Will preface my remarks by saying that, halfway through my last year, a bloke I went to school with died of a heroin overdose. He'd already dropped out by that stage and everyone knew what was going on, but when I saw him two days before the end it came as a complete shock. He was a walking corpse. Yes, heroin dealers are the scum of the earth.
However.
Let's leave aside any conjecture about Nguyen's motives in this case. He committed a serious offence and deserves to be punished by the law -- by spending an awfully long time in jail. It is indisputable that Nguyen's actions had the potential to cause the deaths of many people. But how anyone's interests are served by the deliberate taking of a human life, the conduct of a killing in the name of vengeance, is unfathomable.

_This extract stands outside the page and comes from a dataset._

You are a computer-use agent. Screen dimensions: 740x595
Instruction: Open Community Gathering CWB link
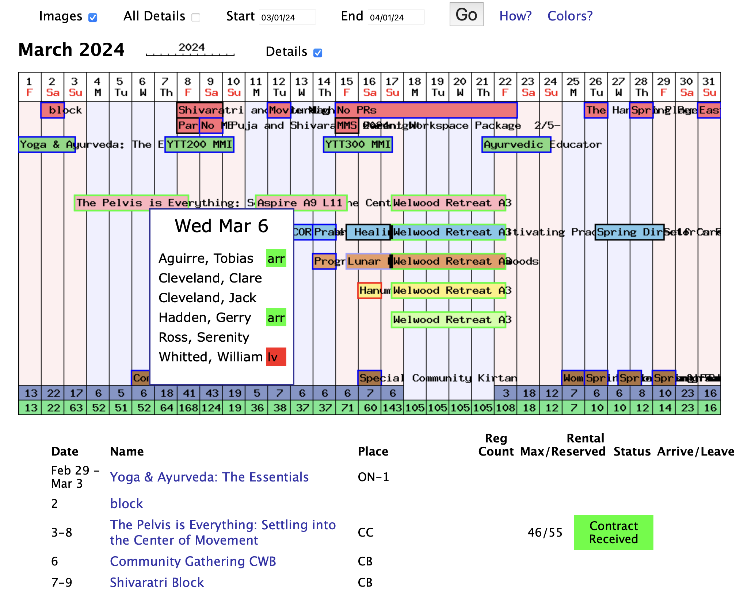tap(193, 561)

Anyone in any doubt over this should read George Orwell's 1931 essay, 'A Hanging' (in which we never learn the offence the condemned man committed). In its course, the hanging party are walking to the gallows:
"This man was not dying, he was alive just as we were alive. All the organs of his body were working -- bowels digesting food, skin renewing itself, nails growing, tissues forming -- all toiling away in solemn foolery."
This is the crux of the issue. The state is intervening and taking from Nguyen all he has left -- his life. "That which is most precious to him," to borrow from Camus. Death comes as an inevitability, via an accident, through bad luck or as the consequence of poor judgement. But let's not beat about the bush: to kill an otherwise healthy, functioning human being amounts to murder and nothing else.
Some will take a religious angle to the argument, and will say that the condemned prisoner will be judged before God. This ignores the fact that they will be judged before God and their conscience, in their own mind, throughout the course of a lengthy imprisonment. And there is a profound difference between forcing someone to spend the vast majority of their life, perhaps its entire remainder, without freedom, and extinguishing it by deliberate action.
Take a hypothetical case where arguments over the levels of greed, or foolishness, or any other motive you care to name, are redundant because of the heinous nature of the crime. The murder of a child, say. The offender embodies evil in its most shocking and confronting form. By sentencing them to life in prison, perhaps we inflict on them fifty years of the constant torment of remorse. If so, good. If not, and they remain unrepentant, at least we can say this: that although you committed a crime against all of us as a society, we did not for a moment consider emulating your actions. This should let you know what we think of you, and we will let you know it for as long as you live.
I urge everyone to read 'A Hanging'. It draws awareness to the brutal nonchalance with which the state can destroy a human life. We are all alive and sometimes need to be reminded of the fact. Whatever your religious belief, for the moment at least it is the one thing you have that no-one should ever be able to take from you. No matter what you do, no matter how monstrous your actions, no matter how much the rest of us despise you. It is incontrovertibly yours.
It may be perfectly legal for Singapore to kill Nguyen Tuong Van, but is is morally wrong.